§ WORK REQUEST: Faithfully repeat all of the records, as they are written below.

§ TASK INPUTS:
*** Block opens ***
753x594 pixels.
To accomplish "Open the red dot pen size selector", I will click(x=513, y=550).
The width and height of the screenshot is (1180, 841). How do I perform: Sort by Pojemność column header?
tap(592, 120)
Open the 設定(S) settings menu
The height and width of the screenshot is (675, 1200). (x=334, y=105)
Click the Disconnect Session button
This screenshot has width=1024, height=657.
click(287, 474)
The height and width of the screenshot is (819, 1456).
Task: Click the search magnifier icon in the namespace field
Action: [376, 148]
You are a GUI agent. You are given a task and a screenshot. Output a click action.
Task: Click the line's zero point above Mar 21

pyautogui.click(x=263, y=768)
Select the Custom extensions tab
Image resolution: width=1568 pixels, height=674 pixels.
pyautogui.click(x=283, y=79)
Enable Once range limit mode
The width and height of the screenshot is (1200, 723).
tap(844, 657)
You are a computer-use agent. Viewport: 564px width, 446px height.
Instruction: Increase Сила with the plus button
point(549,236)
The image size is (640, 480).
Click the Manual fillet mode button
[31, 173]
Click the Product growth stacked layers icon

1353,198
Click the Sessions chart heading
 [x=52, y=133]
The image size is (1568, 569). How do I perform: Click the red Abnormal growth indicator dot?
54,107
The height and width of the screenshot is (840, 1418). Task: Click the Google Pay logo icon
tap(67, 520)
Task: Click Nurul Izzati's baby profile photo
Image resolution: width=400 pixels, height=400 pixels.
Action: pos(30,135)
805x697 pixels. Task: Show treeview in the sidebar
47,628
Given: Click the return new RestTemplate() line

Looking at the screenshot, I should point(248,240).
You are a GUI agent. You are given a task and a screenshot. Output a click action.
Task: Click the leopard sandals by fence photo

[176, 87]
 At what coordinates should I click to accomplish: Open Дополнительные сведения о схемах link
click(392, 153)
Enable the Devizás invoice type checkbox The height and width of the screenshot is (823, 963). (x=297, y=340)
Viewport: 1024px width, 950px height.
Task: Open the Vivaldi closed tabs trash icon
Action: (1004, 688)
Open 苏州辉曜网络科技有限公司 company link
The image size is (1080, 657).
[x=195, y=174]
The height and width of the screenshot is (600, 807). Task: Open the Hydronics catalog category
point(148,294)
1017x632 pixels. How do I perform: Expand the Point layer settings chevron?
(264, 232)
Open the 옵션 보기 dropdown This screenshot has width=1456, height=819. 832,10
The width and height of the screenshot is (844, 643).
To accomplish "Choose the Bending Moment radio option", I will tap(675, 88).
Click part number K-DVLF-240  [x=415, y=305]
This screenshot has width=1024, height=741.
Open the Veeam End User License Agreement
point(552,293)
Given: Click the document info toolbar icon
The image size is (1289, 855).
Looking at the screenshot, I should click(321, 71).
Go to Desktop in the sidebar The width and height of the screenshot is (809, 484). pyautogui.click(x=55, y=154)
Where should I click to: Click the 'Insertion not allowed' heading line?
*** Block closes ***
§ REPLY:
753x594 pixels.
To accomplish "Open the red dot pen size selector", I will click(x=513, y=550).
The width and height of the screenshot is (1180, 841). How do I perform: Sort by Pojemność column header?
tap(592, 120)
Open the 設定(S) settings menu
The height and width of the screenshot is (675, 1200). (x=334, y=105)
Click the Disconnect Session button
This screenshot has width=1024, height=657.
click(287, 474)
The height and width of the screenshot is (819, 1456).
Task: Click the search magnifier icon in the namespace field
Action: [376, 148]
You are a GUI agent. You are given a task and a screenshot. Output a click action.
Task: Click the line's zero point above Mar 21

pyautogui.click(x=263, y=768)
Select the Custom extensions tab
Image resolution: width=1568 pixels, height=674 pixels.
pyautogui.click(x=283, y=79)
Enable Once range limit mode
The width and height of the screenshot is (1200, 723).
tap(844, 657)
You are a computer-use agent. Viewport: 564px width, 446px height.
Instruction: Increase Сила with the plus button
point(549,236)
The image size is (640, 480).
Click the Manual fillet mode button
[31, 173]
Click the Product growth stacked layers icon

1353,198
Click the Sessions chart heading
 [x=52, y=133]
The image size is (1568, 569). How do I perform: Click the red Abnormal growth indicator dot?
54,107
The height and width of the screenshot is (840, 1418). Task: Click the Google Pay logo icon
tap(67, 520)
Task: Click Nurul Izzati's baby profile photo
Image resolution: width=400 pixels, height=400 pixels.
Action: pos(30,135)
805x697 pixels. Task: Show treeview in the sidebar
47,628
Given: Click the return new RestTemplate() line

Looking at the screenshot, I should point(248,240).
You are a GUI agent. You are given a task and a screenshot. Output a click action.
Task: Click the leopard sandals by fence photo

[176, 87]
 At what coordinates should I click to accomplish: Open Дополнительные сведения о схемах link
click(392, 153)
Enable the Devizás invoice type checkbox The height and width of the screenshot is (823, 963). (x=297, y=340)
Viewport: 1024px width, 950px height.
Task: Open the Vivaldi closed tabs trash icon
Action: (1004, 688)
Open 苏州辉曜网络科技有限公司 company link
The image size is (1080, 657).
[x=195, y=174]
The height and width of the screenshot is (600, 807). Task: Open the Hydronics catalog category
point(148,294)
1017x632 pixels. How do I perform: Expand the Point layer settings chevron?
(264, 232)
Open the 옵션 보기 dropdown This screenshot has width=1456, height=819. 832,10
The width and height of the screenshot is (844, 643).
To accomplish "Choose the Bending Moment radio option", I will tap(675, 88).
Click part number K-DVLF-240  [x=415, y=305]
This screenshot has width=1024, height=741.
Open the Veeam End User License Agreement
point(552,293)
Given: Click the document info toolbar icon
The image size is (1289, 855).
Looking at the screenshot, I should click(321, 71).
Go to Desktop in the sidebar The width and height of the screenshot is (809, 484). pyautogui.click(x=55, y=154)
Where should I click to: Click the 'Insertion not allowed' heading line?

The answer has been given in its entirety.